1934 - Premonition Comes True For Floyd's Mother
In The Evening Review, East Liverpool, Ohio, dated 23 October 1934, Tuesday, page 1, with these headlines: "Premonition Comes True," as Floyd's mother expected his death, prepared for it.
Found on Newspapers.com
Salsaw, Okla., Oct 23 (1934) -- A mother's premonition has come true. For more than a year Mrs. W. F. Floyd had tended a vacant plot in the little Akins graveyard near Sallisaw, Oklahoma, seemingly sure that she would live to bury her errant son, Charles Arthur Floyd, known to the nation as "Pretty Boy."
"My boy was not bad at heart," Mrs. Floyd sighed when informed the southwestern desperado had been slain in Ohio.
"He warned all boys to steer clear of crime." But later she added, "He has reaped his reward." The mother appeared determined to keep her sorrow to herself. The funeral, was made known, would be a private one.
Ruby Floyd, divorced wife of the outlaw, and mother of his 9 year old son, Jack Dempsey Floyd, hurried to her parents' home at Bixby, Oklahoma, after having learned of her former husband's death.

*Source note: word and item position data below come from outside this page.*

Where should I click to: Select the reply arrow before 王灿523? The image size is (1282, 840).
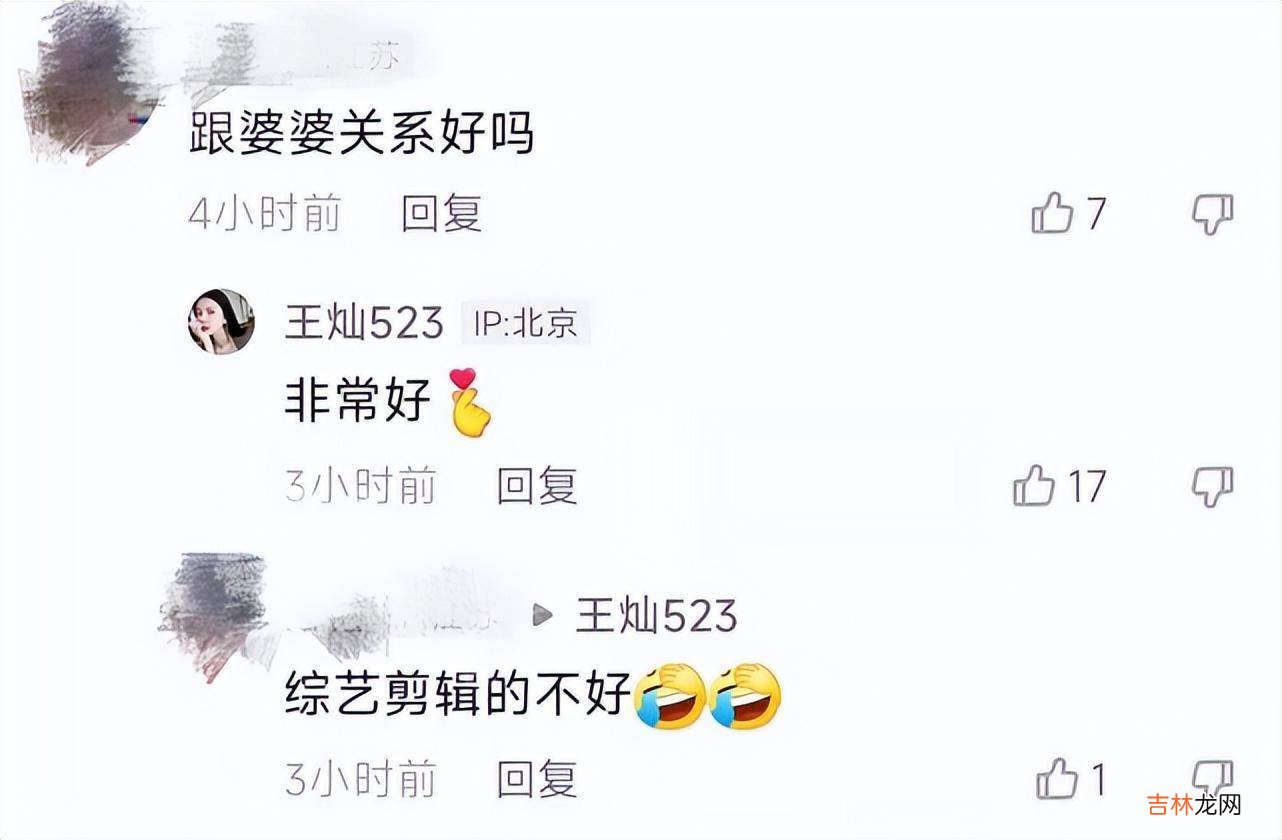click(542, 615)
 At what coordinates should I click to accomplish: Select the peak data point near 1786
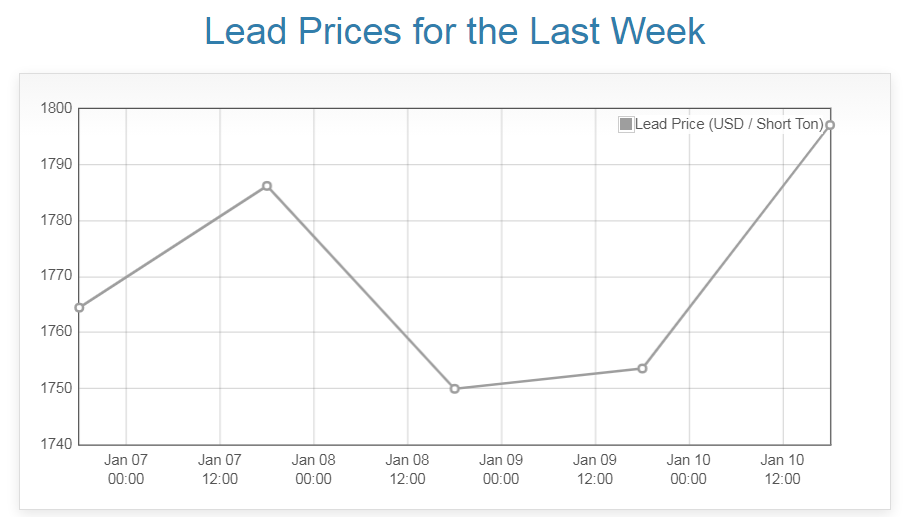click(x=267, y=186)
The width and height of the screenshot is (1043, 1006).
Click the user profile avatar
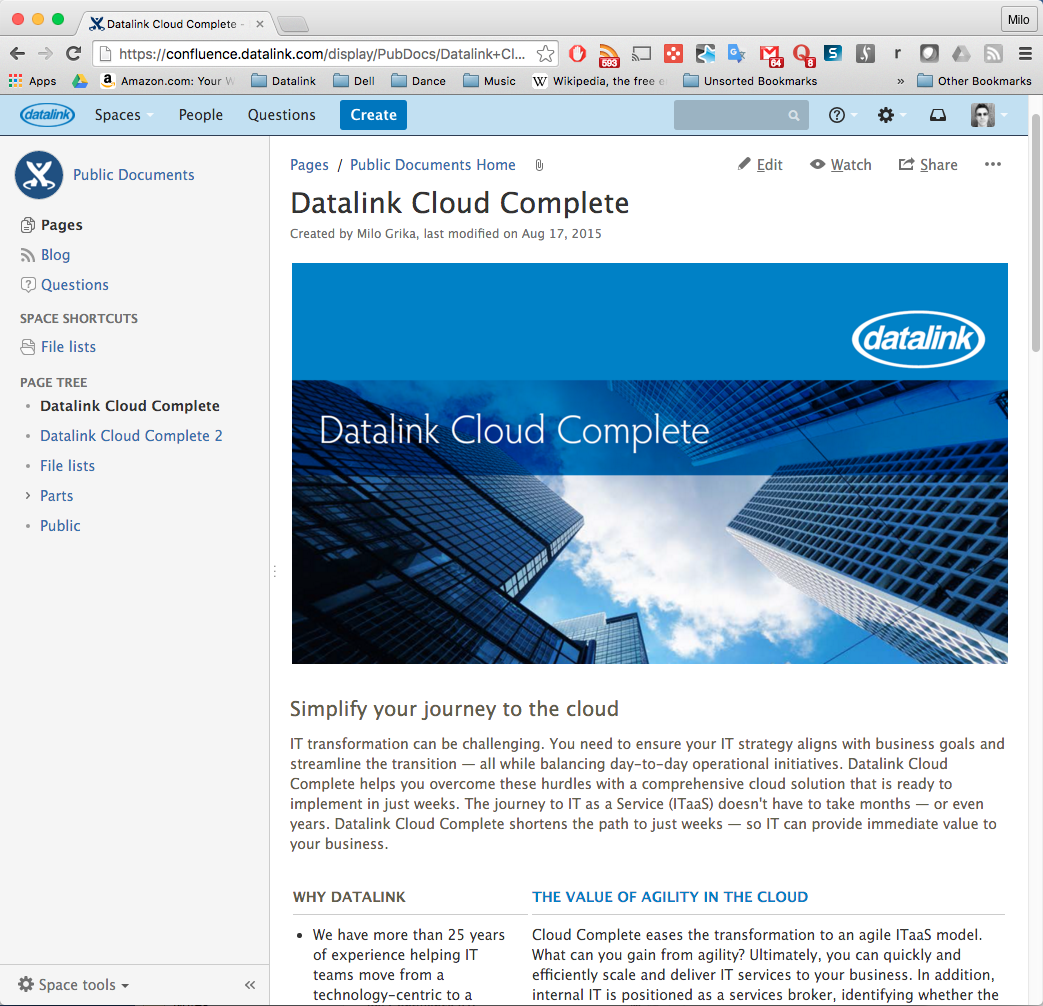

"I have nothing to say," she exclaimed, dry-eyed. "He's dead and I loved him."
Mrs. Ruby Floyd was with Jack on a vaudeville tour the past summer, telling the audiences that crime doesn't pay."
A brother of the outlaw, Bradley Floyd, an Oklahoma oil field worker, said, "I guess it's better as it is."

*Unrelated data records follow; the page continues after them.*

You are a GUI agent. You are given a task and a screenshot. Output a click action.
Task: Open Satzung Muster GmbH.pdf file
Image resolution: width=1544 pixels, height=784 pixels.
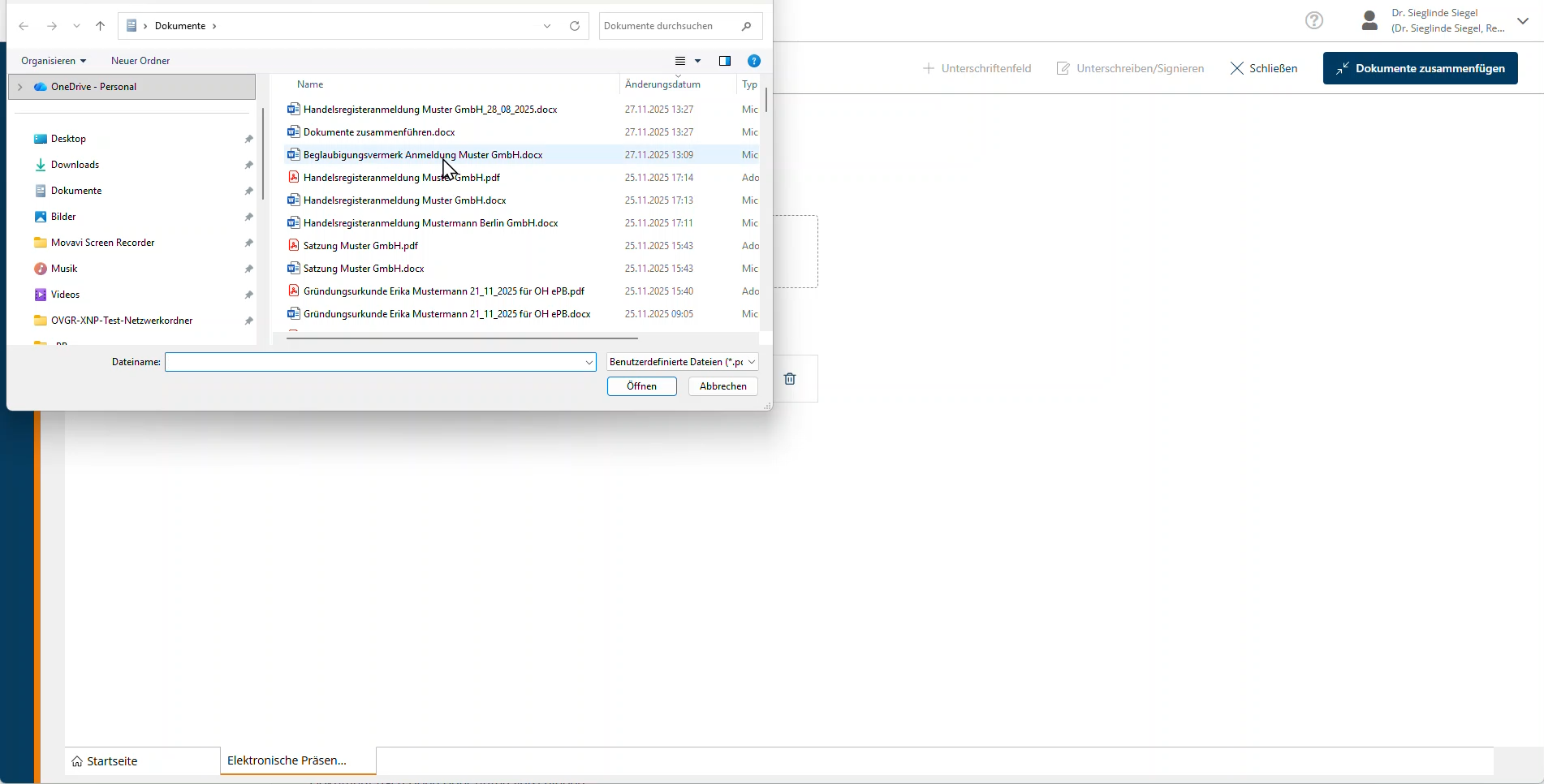point(360,246)
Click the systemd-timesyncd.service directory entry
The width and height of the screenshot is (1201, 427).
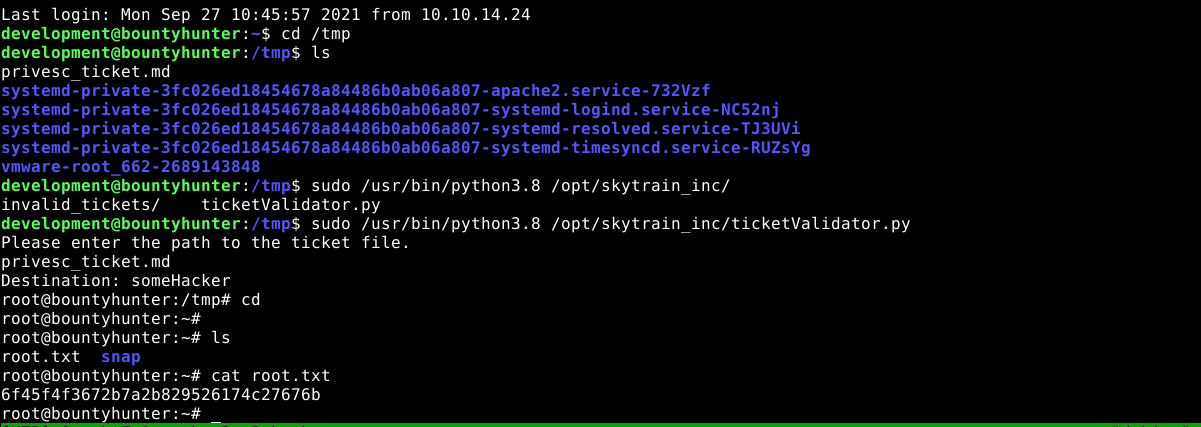406,148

Floyd's family included four sisters and two brothers.
1934 - Floyd's Body Viewed By Thousands
A morbid crowd saw slain desperado at morgue. A grave near Akins, a tiny Oklahoma village awaited Charles (Pretty Boy) Floyd, 26 year old outlaw. He picked the plot himself, and his mother, Mrs. Walter Floyd, believing she would never see him alive again, had tended ti carefully for more than a year.

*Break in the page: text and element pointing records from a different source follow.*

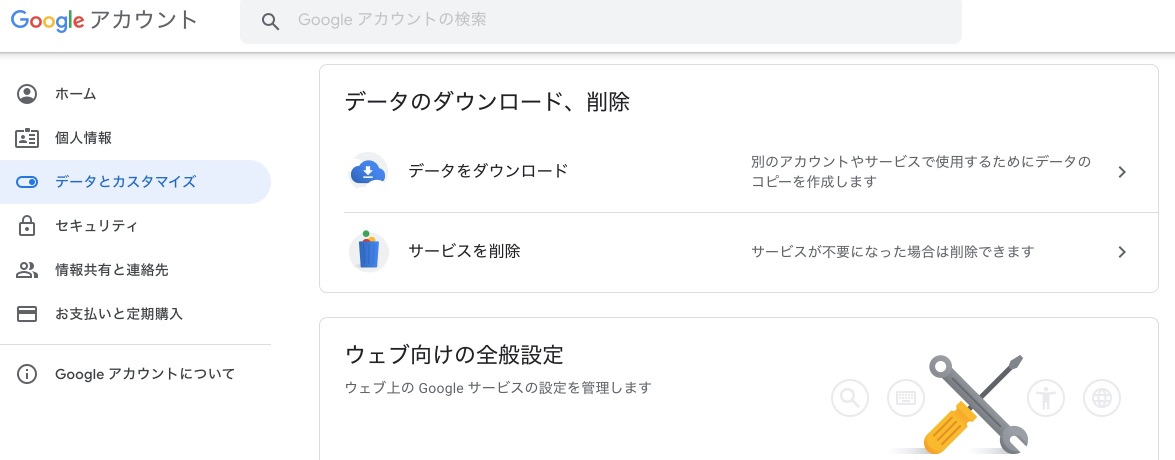1175x460 pixels.
Task: Open the ホーム sidebar item
Action: [x=76, y=94]
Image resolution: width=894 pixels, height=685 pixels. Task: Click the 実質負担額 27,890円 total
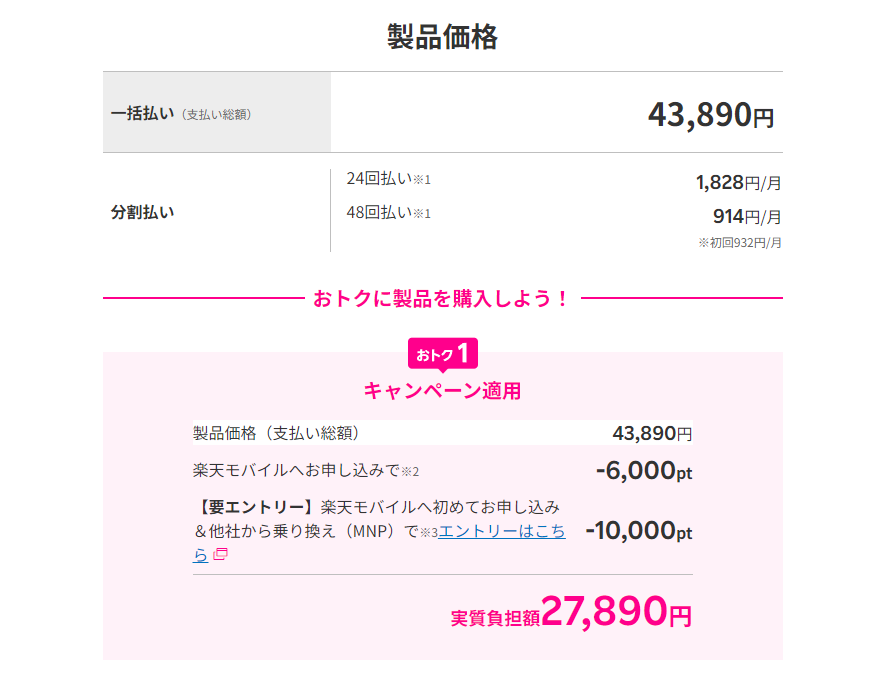(571, 612)
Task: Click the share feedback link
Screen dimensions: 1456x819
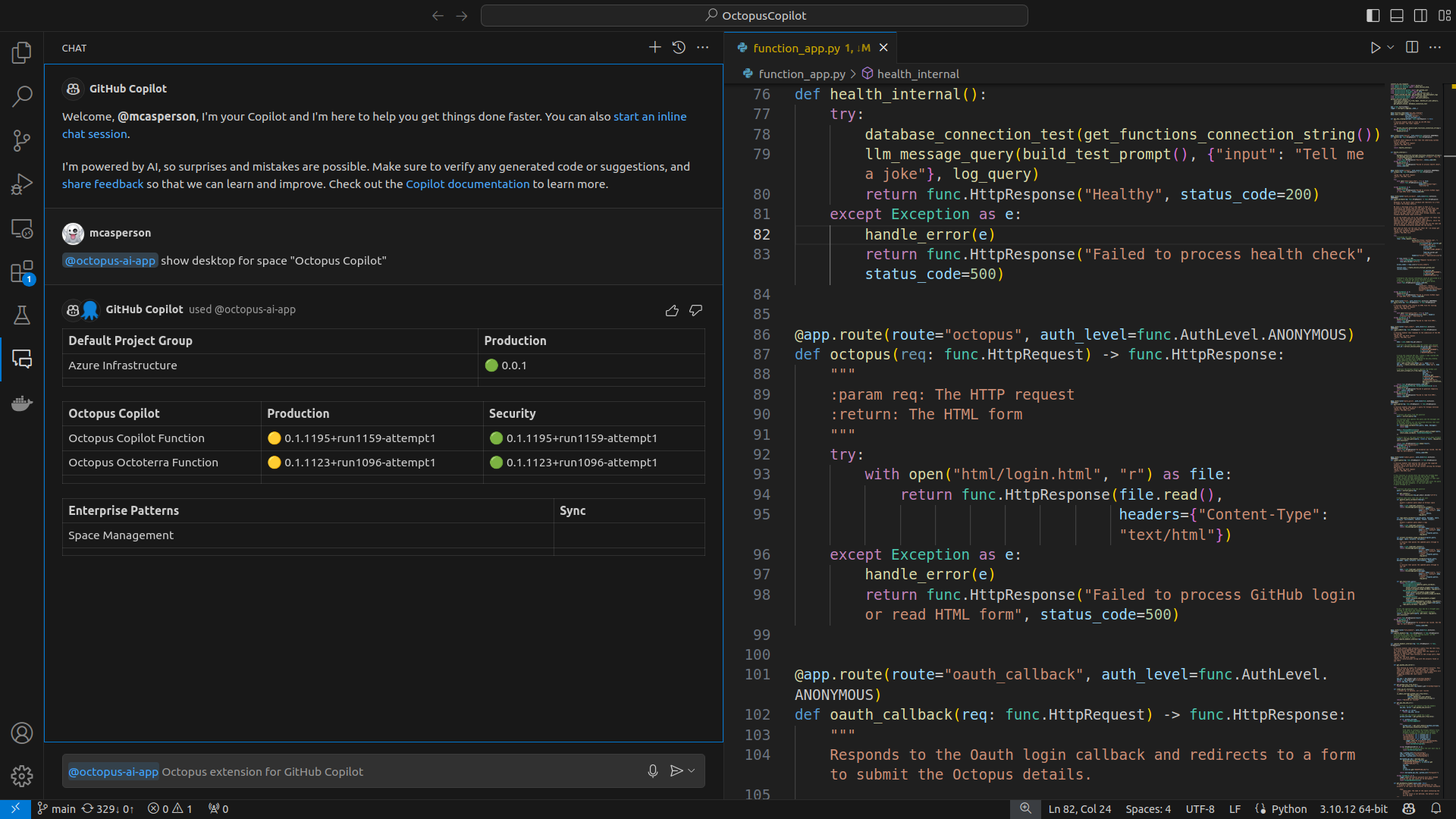Action: [102, 184]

This is where Pretty Boy Floyd told his mother in May, 1933, that he wanted to be buried. He expected to go down soon with lead in him. And he did go down with lead in him, felled by a hail of bullets attempting to escape into the woods. He died as he lived, fearlessly, recklessly, with a .45 automatic in his hand and another one in his belt.
Floyd was the victim of the small town "jinx" in which history repeated itself and fate reached out to trip him up after he had eluded secret service operatives since his first arrest in St. Louis, Missouri, September 16, 1925, on a charge of highway robbery.
Contrary to earlier indications that Mrs. Floyd, the mother, was speeding north to receive the body, she determined not to make the trip. She instructed the Sturgis funeral home to prepare the body for burial and ship it to her home at Sallisaw, Oklahoma.
In a telegram to Chief of Police H. J. McDermott, filed at Sallisaw, Monday at 8:05p.m. the said, "I am the mother of Charles Floyd. If he has been killed, turn body over to reliable undertaker and forbid any pictures being taken of him and bar the public. Pass this request tot he United States department of justice. Hold body until I arrive. signed Mrs. Walter Floyd."
But the message arrived too late. Already the country's ace newspaper photographers had taken their shots of the dead outlaw. Already the curious crowds of people were jamming the Sturgis funeral home to look at the man who had brought sensation to East Liverpool.
For hours after the body had been clean-shaved, dressed and placed on a cot int he front room of the chapel, thousands of morbid thrill seekers filed through the house in double line.